- [What the task requires]: Read the entries below and pull out each line with the string "computer".
== Input for this task ==
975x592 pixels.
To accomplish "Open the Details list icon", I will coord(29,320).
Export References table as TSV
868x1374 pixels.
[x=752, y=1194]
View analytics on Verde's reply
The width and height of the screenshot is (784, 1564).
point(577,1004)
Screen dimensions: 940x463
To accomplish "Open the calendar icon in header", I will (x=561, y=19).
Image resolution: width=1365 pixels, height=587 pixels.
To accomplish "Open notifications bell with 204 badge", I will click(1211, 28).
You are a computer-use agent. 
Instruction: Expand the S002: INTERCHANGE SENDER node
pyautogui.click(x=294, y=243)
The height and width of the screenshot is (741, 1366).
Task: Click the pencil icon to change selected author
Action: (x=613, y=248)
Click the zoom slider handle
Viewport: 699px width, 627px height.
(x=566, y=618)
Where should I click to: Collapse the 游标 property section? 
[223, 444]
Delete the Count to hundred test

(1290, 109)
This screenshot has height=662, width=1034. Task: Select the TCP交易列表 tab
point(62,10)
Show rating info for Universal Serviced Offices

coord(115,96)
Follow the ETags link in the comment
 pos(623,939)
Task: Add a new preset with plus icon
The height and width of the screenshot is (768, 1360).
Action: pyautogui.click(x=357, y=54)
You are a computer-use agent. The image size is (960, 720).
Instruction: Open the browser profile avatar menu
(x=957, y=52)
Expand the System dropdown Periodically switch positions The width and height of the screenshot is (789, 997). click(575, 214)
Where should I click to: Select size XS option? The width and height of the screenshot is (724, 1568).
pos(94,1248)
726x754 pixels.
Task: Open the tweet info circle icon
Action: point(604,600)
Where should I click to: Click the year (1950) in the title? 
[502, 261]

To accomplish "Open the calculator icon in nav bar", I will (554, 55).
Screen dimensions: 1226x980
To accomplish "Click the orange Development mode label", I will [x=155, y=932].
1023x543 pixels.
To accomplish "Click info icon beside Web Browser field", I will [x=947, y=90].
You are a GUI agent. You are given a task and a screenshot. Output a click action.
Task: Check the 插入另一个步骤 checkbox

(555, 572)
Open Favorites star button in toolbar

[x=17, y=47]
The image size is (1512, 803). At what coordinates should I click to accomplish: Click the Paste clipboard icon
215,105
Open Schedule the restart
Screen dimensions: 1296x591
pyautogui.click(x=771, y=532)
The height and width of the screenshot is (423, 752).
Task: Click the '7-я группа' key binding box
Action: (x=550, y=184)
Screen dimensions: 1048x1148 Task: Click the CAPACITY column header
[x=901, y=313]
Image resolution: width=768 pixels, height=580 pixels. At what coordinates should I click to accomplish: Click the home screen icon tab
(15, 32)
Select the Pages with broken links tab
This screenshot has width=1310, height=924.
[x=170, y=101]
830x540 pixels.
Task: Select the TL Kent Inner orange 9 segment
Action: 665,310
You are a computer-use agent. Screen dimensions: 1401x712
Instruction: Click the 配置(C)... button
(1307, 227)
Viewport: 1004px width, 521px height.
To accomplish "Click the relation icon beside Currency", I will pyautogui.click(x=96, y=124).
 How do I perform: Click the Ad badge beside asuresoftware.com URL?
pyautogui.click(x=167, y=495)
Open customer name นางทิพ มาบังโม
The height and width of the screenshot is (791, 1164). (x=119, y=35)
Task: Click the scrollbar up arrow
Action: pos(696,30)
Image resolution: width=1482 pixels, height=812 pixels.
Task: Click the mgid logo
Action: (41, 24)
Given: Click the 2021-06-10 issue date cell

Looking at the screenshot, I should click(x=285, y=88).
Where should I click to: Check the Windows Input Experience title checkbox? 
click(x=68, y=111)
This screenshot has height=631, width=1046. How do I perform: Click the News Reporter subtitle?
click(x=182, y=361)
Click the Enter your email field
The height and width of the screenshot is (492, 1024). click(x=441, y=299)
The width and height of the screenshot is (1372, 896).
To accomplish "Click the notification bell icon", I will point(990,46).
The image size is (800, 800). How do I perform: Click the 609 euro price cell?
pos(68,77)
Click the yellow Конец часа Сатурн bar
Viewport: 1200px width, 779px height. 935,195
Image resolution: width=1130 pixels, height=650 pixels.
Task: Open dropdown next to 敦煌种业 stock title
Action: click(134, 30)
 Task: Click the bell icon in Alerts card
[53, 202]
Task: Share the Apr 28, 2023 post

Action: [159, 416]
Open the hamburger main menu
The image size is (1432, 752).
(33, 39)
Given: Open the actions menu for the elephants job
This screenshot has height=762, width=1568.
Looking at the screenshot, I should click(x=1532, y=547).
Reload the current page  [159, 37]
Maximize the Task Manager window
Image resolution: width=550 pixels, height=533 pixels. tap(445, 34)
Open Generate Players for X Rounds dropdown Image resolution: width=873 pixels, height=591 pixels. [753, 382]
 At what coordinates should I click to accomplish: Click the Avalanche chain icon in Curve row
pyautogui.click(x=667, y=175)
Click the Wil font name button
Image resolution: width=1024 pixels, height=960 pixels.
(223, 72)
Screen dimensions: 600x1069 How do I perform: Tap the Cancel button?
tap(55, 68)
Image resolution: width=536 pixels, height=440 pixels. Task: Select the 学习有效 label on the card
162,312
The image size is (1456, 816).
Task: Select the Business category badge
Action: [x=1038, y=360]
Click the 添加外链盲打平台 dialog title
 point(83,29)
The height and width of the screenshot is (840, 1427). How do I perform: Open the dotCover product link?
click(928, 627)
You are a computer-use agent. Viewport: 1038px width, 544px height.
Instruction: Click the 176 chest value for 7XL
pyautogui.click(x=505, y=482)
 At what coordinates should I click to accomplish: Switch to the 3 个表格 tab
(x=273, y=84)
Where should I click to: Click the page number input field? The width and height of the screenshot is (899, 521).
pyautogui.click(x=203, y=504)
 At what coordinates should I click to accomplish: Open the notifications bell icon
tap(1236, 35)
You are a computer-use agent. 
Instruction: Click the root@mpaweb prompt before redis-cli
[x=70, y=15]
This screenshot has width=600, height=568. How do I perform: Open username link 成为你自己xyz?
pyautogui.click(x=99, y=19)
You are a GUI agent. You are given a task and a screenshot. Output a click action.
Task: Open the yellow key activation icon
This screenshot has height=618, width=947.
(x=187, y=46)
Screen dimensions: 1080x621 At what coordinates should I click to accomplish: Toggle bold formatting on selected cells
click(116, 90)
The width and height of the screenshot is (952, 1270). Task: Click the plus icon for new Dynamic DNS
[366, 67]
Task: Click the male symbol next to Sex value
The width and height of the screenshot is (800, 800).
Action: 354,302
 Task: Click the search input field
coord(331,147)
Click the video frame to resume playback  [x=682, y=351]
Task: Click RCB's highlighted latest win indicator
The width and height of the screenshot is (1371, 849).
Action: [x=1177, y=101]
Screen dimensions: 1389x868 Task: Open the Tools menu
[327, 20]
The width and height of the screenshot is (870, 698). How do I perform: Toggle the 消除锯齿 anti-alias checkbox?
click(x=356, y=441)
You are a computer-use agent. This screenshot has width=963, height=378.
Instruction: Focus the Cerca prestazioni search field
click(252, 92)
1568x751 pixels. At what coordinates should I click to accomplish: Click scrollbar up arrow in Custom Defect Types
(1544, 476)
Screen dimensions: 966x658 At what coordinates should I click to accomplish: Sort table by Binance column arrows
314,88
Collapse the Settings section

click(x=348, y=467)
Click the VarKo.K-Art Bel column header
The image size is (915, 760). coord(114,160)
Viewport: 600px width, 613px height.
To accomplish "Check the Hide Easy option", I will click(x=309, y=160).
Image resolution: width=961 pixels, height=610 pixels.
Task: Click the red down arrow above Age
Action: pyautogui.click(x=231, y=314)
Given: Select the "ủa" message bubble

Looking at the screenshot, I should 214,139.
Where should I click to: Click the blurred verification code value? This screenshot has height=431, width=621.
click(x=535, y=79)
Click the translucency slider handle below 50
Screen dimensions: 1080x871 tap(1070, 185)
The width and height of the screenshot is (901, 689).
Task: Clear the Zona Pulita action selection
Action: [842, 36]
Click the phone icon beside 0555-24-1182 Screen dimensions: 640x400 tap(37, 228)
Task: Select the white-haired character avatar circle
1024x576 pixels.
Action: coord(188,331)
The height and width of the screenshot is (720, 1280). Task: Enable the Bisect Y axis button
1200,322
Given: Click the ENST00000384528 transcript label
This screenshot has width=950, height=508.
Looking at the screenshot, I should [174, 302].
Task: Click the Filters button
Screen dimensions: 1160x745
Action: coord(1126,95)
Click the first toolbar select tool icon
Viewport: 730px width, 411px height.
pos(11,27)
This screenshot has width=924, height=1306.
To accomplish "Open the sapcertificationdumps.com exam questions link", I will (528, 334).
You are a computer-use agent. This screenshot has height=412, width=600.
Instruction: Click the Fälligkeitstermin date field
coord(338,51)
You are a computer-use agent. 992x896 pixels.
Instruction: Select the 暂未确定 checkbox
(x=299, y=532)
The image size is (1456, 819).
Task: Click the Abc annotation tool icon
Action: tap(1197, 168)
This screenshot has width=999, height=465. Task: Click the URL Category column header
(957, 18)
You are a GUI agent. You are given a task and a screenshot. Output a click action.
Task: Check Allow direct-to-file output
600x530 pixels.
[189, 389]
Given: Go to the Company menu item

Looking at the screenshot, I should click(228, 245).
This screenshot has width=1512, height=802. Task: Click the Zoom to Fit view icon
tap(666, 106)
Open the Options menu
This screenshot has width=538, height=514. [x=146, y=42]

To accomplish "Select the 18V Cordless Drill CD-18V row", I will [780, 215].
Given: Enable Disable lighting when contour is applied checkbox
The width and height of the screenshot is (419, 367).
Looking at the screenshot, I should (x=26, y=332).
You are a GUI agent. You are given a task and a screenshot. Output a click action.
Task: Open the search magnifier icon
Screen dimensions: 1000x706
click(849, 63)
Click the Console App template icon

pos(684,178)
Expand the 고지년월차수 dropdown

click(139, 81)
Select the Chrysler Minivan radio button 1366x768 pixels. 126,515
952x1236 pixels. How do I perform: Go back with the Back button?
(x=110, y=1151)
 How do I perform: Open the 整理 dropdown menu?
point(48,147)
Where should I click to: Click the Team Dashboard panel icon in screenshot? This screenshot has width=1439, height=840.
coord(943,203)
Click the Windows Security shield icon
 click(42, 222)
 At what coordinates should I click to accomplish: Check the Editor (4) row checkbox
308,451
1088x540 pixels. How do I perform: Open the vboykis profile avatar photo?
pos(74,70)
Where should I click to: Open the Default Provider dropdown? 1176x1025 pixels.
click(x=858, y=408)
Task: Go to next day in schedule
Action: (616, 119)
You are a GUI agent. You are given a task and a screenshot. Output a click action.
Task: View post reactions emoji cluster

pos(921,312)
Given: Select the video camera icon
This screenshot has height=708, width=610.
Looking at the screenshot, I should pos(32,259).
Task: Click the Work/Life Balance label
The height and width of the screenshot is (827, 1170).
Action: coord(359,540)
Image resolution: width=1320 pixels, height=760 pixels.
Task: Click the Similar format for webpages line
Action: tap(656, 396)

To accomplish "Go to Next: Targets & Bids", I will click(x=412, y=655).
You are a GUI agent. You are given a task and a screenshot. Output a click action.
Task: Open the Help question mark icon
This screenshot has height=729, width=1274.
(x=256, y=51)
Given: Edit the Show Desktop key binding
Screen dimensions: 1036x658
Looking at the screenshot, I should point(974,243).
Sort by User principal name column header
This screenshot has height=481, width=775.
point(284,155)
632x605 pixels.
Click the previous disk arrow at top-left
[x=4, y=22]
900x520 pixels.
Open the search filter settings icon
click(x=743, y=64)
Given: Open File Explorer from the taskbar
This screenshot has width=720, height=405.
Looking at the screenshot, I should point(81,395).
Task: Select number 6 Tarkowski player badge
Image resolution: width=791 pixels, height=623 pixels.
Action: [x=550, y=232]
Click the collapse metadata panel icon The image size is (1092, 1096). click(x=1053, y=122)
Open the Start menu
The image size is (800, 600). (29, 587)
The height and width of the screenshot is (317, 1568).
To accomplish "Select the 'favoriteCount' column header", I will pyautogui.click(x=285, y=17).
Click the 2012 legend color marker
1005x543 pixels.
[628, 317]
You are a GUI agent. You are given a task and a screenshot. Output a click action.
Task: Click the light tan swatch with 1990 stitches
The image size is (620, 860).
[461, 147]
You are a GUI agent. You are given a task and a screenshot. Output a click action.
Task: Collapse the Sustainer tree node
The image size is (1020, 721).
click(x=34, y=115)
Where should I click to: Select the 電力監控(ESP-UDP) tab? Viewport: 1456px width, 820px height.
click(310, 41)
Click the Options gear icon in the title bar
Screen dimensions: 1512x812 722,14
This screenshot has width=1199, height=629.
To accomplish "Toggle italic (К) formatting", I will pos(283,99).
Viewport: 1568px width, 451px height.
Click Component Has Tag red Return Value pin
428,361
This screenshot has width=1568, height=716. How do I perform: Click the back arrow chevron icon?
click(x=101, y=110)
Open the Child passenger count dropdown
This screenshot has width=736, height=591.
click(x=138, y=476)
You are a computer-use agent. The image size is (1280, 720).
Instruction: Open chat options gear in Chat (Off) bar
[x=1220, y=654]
===
- [Answer box]:
You are a computer-use agent. 
You are a computer-use agent. The image size is (960, 720).
You are a computer-use agent. Screen dimensions: 1401x712
You are a computer-use agent. Viewport: 1038px width, 544px height.
You are a computer-use agent. 
You are a computer-use agent. This screenshot has width=963, height=378.
You are a computer-use agent. This screenshot has height=412, width=600.
You are a computer-use agent. 992x896 pixels.
You are a computer-use agent. The image size is (1280, 720).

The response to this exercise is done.